L'astéroïde visé ne représente aucun danger. Mais la mission, nommée Dart (fléchette en anglais), doit "aider à déterminer notre réponse si nous détectons un astéroïde qui menace de frapper la Terre" à l'avenir, a déclaré lundi le patron de la Nasa, Bill Nelson.
Le moment de l'impact, à 11 millions de kilomètres de nous, pourra être suivi en direct sur la chaîne vidéo de la Nasa.
"Nous changeons le mouvement d'un corps céleste naturel dans l'espace, l'humanité n'a jamais fait cela auparavant", a souligné Tom Statler, chef scientifique de la mission. "C'est une chose sortie des livres de science-fiction, et d'épisodes de la série Star Trek quand j'étais enfant. Et maintenant, c'est réel."
La cible est en réalité un couple d'astéroïde: un gros, Didymos (780 mètres de diamètre), et son satellite, Dimorphos (160 mètres de diamètre), en orbite autour de lui. Les deux ne sont éloignés que d'environ un kilomètre l'un de l'autre.
C'est sur le petit, Dimorphos, que doit s'écraser le vaisseau. Cet astéroïde fait actuellement le tour du plus gros en 11 heures et 55 minutes, et le but est de réduire son orbite d'environ 10 minutes.
Le changement pourra être mesuré par des télescopes sur Terre, en observant la variation de l'éclat lorsque le petit astéroïde passe devant le gros.
Quand saura-t-on si cela a fonctionné? "Je serais surpris si nous avons une mesure ferme du changement en moins de quelques jours, et surpris si cela prenait plus de trois semaines", a déclaré Tom Statler.
- Caméra embarquée -
En attendant, lundi, la caméra embarquée à bord du vaisseau, appelée Draco, prendra une image par seconde. Elles arriveront sur Terre avec un délai seulement d'environ 45 secondes.
Pour atteindre une cible si petite, le vaisseau se dirigera de façon autonome durant les quatre dernières heures, comme un missile auto-guidé.
Il visera d'abord Didymos, avant que Dimorphos n'apparaisse.
Le petit astéroïde, dont on n'a encore jamais vu d'images, ne sera au début pas plus grand qu'un pixel, avant de remplir tout le cadre -- jusqu'au silence radio après l'explosion.
Les quelque quarante personnes présentes dans la salle de contrôle du Laboratoire de physique appliquée (APL) de l'université Johns Hopkins, dans le Maryland, seront prêtes à intervenir en cas de besoin.
Trois minutes après l'impact, un satellite de la taille d'une boîte à chaussures, appelé LICIACube et relâché par le vaisseau en amont, passera à environ 55 km de l'astéroïde pour capturer des images des éjecta.
Tout ceci doit permettre de mieux comprendre la composition de Dimorphos, représentatif d'une population d'astéroïdes assez communs, et donc de mesurer l'effet que cette technique -- appelée à impact cinétique -- peut avoir sur eux.
- Des inconnues -
Les astéroïdes ont déjà réservé des surprises aux scientifiques par le passé.
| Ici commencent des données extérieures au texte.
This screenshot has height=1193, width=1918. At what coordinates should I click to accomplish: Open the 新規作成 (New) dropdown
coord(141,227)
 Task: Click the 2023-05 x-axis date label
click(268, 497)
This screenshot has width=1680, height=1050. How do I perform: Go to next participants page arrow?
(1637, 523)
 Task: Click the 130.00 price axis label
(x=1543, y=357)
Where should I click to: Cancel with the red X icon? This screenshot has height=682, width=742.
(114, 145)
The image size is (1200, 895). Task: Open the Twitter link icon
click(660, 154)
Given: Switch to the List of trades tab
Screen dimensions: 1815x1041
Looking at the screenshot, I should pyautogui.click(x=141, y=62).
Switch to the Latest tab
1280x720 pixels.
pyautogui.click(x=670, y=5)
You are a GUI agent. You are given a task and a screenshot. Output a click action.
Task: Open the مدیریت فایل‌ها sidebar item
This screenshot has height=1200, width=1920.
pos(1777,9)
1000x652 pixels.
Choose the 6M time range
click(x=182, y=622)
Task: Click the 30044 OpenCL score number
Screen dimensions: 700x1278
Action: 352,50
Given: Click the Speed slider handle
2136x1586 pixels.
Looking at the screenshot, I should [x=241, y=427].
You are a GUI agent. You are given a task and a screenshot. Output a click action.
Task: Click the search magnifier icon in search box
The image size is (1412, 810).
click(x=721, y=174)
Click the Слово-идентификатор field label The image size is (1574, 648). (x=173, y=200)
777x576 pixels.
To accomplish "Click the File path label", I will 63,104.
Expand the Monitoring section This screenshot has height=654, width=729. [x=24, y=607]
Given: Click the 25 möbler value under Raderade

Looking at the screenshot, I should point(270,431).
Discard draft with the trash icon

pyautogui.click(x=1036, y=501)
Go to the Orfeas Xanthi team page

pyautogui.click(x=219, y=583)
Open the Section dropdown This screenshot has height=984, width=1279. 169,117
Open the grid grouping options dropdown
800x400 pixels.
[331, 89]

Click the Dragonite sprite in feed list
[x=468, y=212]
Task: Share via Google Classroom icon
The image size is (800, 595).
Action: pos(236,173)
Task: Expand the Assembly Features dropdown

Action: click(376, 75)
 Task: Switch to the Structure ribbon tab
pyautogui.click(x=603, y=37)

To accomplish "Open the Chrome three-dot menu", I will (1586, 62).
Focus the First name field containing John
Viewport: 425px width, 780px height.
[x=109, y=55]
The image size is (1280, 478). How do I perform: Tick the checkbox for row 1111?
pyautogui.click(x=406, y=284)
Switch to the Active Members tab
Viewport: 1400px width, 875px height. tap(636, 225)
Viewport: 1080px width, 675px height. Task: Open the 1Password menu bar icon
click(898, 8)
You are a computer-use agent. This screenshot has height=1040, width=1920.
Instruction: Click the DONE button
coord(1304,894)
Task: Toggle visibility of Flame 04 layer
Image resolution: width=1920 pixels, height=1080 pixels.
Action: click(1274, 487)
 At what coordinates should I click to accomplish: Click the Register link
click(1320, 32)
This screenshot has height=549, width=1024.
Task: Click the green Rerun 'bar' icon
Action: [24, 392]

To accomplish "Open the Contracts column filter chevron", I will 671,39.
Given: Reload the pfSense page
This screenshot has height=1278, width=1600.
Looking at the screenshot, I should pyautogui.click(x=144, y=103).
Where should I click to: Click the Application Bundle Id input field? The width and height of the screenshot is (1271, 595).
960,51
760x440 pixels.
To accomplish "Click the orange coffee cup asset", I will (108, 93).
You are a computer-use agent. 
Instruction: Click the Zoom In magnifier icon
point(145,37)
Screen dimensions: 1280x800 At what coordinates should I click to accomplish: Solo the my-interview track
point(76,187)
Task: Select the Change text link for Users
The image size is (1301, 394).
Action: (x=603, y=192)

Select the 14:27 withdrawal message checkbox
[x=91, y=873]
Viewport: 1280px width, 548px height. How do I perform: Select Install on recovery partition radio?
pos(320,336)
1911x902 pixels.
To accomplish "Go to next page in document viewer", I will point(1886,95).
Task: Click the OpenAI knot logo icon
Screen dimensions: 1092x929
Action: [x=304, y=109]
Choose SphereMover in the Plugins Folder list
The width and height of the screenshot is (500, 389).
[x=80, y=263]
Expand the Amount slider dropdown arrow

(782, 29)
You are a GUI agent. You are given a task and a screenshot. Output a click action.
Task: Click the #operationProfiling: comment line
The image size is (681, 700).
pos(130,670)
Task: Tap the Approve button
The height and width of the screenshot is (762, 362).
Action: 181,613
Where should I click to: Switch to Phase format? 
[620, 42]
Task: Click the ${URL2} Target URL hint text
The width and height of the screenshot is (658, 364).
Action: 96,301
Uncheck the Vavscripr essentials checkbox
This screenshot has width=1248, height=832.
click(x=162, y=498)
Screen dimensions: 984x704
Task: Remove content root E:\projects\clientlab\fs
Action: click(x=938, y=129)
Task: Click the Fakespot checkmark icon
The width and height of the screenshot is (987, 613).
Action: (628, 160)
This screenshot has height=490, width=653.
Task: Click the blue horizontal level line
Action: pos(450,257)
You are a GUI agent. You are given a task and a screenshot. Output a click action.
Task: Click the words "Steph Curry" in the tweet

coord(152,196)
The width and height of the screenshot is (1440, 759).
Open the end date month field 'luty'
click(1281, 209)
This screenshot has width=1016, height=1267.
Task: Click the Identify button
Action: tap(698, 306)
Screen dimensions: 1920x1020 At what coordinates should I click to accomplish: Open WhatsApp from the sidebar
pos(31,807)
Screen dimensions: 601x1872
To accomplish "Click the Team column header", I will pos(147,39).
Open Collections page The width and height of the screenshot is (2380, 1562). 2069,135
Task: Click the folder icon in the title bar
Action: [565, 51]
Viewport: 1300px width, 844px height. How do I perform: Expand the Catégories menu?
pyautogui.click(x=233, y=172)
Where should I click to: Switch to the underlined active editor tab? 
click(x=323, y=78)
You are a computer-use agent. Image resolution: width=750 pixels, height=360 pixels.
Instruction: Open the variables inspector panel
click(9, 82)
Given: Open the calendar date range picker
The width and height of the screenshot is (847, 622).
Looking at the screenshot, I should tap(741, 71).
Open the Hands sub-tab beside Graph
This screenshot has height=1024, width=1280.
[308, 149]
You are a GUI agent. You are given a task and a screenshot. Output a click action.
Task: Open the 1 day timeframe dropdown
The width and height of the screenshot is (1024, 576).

En 2020, la sonde américaine Osiris-Rex s'était enfoncée bien plus que prévu dans la surface de l'astéroïde Bennu. La porosité de Dimorphos n'est pour le moment pas connue.
"Si l'astéroïde répond à l'impact de Dart d'une façon totalement imprévue, cela pourrait en réalité nous conduire à reconsidérer dans quelle mesure l'impact cinétique est une technique généralisable", a prévenu Tom Statler.
Aucun des astéroïdes connus ne menace la Terre pour les 100 prochaines années.
Près de 30.000 astéroïdes de toutes tailles ont été catalogués dans ses environs (on les appelle des géocroiseurs, c'est-à-dire que leur orbite croise celle de notre planète).
Ceux d'un kilomètre et plus ont quasiment tous été repérés, selon les scientifiques. Mais ils estiment n'avoir connaissance que de 40% des astéroïdes mesurant 140 mètres et plus -- ceux capables de dévaster une région entière.
"Notre tâche la plus importante est de trouver" ceux manquants, a déclaré Lindley Johnson, agent de défense planétaire à la Nasa. Plus ils sont détectés tôt, plus les experts auront le temps de mettre en place le meilleur moyen pour s'en défendre.
Mais la mission Dart est un premier pas crucial, a jugé M. Johnson: "C'est une période très enthousiasmante (...) pour l'histoire spatiale, et même l'histoire de l'humanité."